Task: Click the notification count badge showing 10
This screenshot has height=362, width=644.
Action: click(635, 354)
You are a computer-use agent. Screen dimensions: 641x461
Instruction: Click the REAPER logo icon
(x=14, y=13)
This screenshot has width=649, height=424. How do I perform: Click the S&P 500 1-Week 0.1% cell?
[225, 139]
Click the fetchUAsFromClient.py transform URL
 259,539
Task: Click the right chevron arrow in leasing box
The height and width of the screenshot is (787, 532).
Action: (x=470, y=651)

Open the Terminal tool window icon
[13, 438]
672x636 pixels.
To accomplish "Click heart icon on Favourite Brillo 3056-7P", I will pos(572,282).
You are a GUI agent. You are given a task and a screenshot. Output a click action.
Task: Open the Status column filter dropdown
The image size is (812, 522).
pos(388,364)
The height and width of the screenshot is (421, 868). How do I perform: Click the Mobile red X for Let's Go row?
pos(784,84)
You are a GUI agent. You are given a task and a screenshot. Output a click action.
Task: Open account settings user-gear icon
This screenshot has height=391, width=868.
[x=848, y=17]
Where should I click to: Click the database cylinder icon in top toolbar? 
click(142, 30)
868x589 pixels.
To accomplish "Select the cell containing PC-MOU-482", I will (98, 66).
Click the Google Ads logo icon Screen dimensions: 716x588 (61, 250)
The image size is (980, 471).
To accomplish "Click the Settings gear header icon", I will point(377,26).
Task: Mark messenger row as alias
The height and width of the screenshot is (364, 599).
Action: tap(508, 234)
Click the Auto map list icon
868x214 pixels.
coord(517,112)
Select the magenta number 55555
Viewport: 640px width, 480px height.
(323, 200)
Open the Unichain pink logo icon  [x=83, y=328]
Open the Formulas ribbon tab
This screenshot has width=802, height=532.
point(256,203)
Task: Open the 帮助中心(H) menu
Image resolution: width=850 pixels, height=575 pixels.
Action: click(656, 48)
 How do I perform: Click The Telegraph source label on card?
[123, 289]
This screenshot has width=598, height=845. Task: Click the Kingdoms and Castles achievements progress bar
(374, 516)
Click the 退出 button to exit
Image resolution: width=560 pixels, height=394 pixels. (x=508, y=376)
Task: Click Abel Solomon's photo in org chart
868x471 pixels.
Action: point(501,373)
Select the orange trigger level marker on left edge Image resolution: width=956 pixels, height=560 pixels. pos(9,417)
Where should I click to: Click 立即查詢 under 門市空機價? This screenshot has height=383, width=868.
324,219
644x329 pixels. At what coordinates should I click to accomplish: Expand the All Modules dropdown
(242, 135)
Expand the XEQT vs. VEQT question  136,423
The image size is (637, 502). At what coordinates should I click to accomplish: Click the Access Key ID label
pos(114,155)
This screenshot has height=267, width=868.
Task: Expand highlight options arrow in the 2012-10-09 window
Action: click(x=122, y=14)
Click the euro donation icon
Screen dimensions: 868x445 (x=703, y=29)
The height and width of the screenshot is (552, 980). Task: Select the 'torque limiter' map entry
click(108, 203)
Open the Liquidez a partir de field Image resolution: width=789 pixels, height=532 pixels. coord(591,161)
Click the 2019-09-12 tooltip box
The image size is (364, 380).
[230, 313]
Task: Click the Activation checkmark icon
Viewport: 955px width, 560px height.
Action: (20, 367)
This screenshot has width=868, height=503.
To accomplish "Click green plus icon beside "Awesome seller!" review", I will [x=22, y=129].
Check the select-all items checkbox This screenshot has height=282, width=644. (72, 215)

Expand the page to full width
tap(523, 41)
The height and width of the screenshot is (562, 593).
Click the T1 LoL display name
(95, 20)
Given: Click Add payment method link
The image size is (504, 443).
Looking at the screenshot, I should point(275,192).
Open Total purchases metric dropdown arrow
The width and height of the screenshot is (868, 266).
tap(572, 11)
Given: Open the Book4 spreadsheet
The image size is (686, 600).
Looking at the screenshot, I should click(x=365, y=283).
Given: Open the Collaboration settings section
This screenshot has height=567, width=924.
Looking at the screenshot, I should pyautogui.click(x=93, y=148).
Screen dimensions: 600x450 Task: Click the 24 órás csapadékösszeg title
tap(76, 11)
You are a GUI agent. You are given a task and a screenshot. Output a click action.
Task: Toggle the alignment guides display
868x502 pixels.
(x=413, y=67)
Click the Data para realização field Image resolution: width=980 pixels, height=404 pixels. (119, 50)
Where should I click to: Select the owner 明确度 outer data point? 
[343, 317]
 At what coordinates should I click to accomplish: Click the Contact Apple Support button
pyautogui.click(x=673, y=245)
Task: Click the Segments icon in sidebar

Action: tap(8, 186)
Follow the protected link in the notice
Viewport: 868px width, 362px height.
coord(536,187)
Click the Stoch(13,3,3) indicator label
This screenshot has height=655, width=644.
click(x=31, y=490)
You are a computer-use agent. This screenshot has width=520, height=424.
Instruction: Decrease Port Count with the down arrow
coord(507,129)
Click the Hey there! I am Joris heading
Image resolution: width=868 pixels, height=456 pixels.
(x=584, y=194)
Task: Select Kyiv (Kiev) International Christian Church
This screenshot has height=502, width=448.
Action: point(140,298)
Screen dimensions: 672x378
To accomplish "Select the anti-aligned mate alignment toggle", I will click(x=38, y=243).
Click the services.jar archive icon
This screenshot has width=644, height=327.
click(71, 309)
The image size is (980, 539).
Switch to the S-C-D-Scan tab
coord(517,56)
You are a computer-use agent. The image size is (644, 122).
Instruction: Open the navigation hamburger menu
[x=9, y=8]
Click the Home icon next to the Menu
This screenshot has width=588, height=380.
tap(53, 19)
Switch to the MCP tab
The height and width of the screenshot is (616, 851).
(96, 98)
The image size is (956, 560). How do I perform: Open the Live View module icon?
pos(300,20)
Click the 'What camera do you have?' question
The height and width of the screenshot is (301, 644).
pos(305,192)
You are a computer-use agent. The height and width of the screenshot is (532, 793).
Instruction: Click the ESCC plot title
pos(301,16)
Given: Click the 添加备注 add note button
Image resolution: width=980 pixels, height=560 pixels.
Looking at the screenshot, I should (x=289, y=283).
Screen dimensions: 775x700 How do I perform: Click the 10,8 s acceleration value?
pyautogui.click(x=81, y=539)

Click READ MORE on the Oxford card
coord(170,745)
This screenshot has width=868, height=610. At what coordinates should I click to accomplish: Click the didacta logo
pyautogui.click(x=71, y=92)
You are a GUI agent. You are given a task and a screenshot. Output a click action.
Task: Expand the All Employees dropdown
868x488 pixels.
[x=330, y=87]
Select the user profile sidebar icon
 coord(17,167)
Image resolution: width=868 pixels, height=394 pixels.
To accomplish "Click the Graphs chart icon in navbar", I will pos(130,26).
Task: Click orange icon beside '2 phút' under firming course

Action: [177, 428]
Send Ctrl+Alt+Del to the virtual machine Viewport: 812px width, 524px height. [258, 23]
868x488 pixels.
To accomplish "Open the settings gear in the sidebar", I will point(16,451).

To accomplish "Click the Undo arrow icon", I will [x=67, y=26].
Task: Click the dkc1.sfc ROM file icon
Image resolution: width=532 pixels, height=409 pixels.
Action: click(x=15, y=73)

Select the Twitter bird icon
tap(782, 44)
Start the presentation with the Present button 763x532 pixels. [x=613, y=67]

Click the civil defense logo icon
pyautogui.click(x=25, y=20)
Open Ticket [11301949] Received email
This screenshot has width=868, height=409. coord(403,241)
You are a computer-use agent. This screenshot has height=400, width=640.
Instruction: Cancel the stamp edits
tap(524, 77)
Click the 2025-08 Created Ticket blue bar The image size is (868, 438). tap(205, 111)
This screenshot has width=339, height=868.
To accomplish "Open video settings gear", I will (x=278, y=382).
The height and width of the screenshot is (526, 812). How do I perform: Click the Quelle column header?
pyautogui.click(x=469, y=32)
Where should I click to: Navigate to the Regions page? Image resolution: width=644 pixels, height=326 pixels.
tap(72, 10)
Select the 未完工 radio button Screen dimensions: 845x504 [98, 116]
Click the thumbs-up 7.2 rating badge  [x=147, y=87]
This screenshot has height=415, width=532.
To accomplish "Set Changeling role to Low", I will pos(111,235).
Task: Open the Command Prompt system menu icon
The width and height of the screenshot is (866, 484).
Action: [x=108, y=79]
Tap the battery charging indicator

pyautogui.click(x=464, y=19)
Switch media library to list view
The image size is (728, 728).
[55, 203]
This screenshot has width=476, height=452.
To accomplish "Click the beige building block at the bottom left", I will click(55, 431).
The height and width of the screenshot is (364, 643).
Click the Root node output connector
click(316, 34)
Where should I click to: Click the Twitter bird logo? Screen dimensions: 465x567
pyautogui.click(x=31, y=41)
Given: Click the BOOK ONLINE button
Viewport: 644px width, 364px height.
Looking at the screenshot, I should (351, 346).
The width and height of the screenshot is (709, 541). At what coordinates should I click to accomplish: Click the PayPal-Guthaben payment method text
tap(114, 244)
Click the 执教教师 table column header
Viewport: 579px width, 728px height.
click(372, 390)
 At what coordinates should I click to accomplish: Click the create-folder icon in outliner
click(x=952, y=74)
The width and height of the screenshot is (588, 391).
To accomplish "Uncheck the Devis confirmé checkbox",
------------
Reprint exactly the lines above that start at the one with "Task: Select Kyiv" and end at the one with "You are a computer-use agent. The image", keeping both and adding none.

§ Output below:
Task: Select Kyiv (Kiev) International Christian Church
This screenshot has height=502, width=448.
Action: point(140,298)
Screen dimensions: 672x378
To accomplish "Select the anti-aligned mate alignment toggle", I will click(x=38, y=243).
Click the services.jar archive icon
This screenshot has width=644, height=327.
click(71, 309)
The image size is (980, 539).
Switch to the S-C-D-Scan tab
coord(517,56)
You are a computer-use agent. The image size is (644, 122).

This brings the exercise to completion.